9. In the U.S., what’s the relationship between the Great Lakes Regional Collaborative Initiative and the Agreement?
The Great Lakes Regional Collaborative was initiated by the Bush Administration to develop a domestic agenda for federal action on the Great Lakes within the U.S. Many of its objectives complement those within the Agreement. However, they are not formally linked nor does the Collaborative have any connection to Canadian programs. To truly protect and restore the Great Lakes it is essential that Canada and the United States work in tandem.
10. Didn’t President Obama make pledges during the campaign to support Great Lakes restoration?
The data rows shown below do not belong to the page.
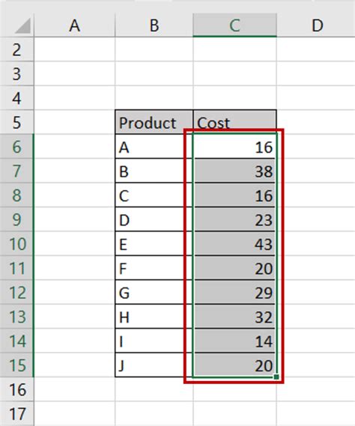
Task: Select row 16 header
Action: [17, 389]
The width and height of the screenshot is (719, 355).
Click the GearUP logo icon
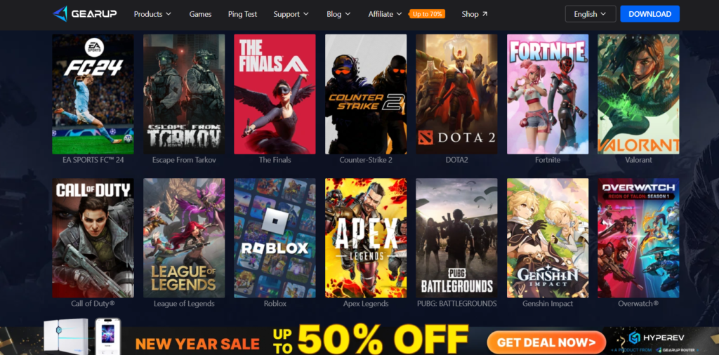point(60,14)
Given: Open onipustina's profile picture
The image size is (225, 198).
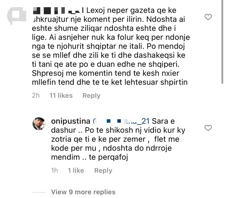Looking at the screenshot, I should point(39,124).
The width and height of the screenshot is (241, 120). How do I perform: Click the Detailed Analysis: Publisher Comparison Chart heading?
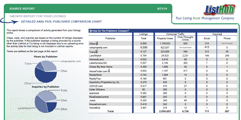(61, 22)
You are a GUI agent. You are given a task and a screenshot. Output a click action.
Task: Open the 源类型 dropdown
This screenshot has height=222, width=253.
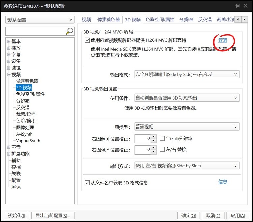tap(187, 127)
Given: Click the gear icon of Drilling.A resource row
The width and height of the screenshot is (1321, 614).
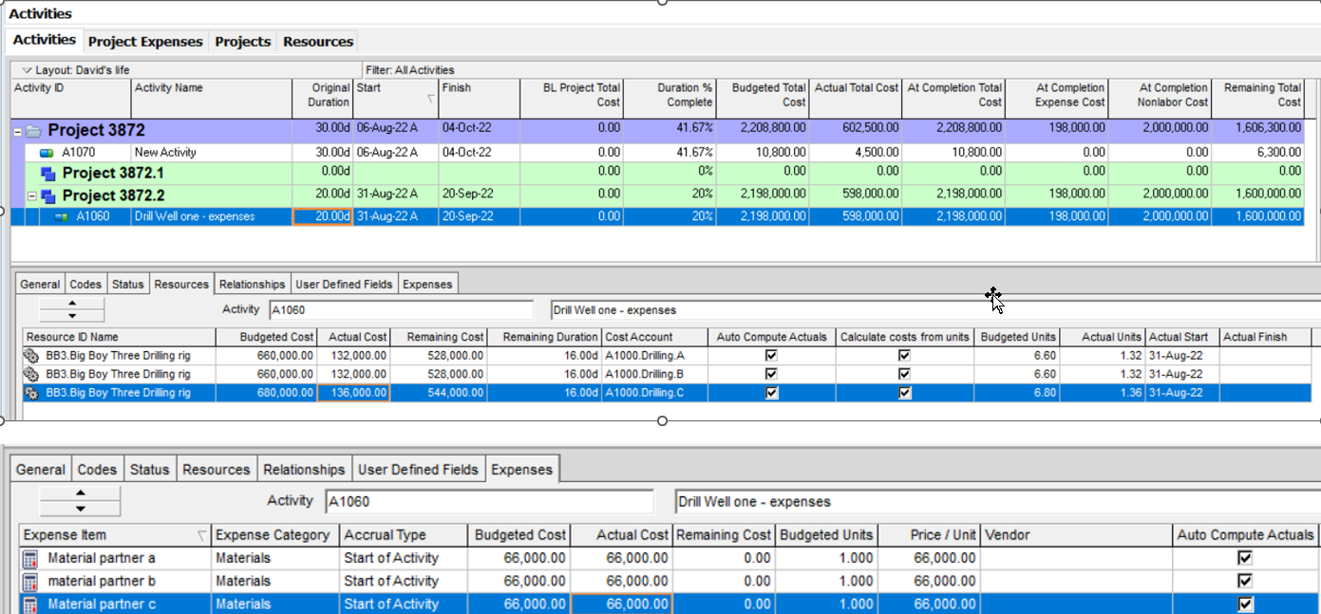Looking at the screenshot, I should coord(33,356).
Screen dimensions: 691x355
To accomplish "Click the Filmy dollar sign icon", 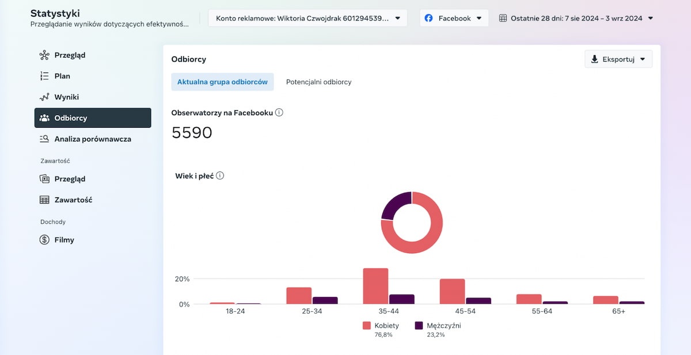I will 44,240.
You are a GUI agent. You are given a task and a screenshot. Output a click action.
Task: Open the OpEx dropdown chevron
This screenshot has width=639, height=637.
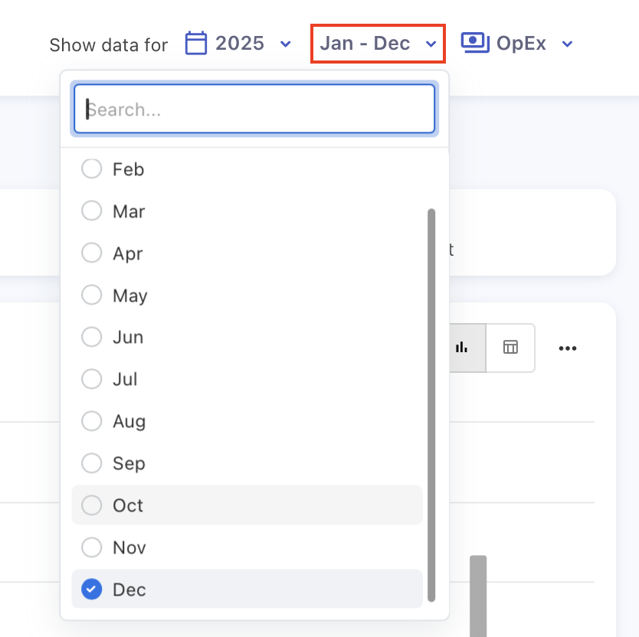(x=568, y=44)
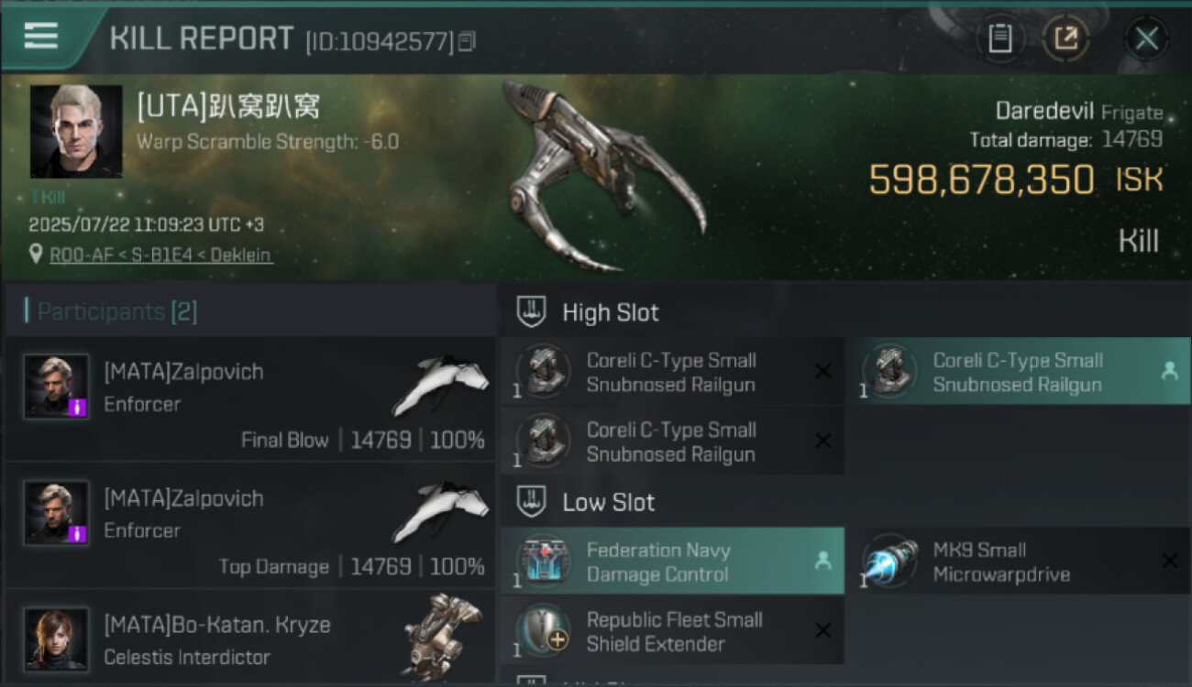Select Republic Fleet Small Shield Extender icon
Viewport: 1192px width, 687px height.
544,631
Yes. President Obama’s 5-point campaign pledge was to commit $5 billion in federal support to a Great Lakes trust fund, implement a zero tolerance policy for invasive species, enhance Great Lakes leadership, aggressively eliminate the presence of toxic chemicals, and avoidance of water diversions. This provides an indication of the new Administration’s potential to provide fresh leadership for the Great Lakes. The Great Lakes Water Quality Agreement is one of the mechanisms that President Obama can use to help in providing this leadership and getting Canadian commitment. By revitalizing the Agreement this year, the administration has the chance to set a positive tone for the action on the full pledge.
11. Why is it so important that Canada and the United States work together?
So long as each country works in isolation, efforts to restore the Great Lakes will never maximize their efficiency. When the United States and Canada worked together to reduce the phosphorous discharges that were killing life in the Lakes, the action was swift and the ecosystem recovered very quickly. The benefit of similar cooperation can also be seen in efforts to stop acid rain and mend the hole in the ozone. Invasive species, chemical pollution and algae blooms have no national boundaries in the Great Lakes. Each nation’s actions affect the other, and thus good neighbors must coordinate their responses to the threats. The lakes are one system embraced by two nations, and require a unified strategy and collaborative approach.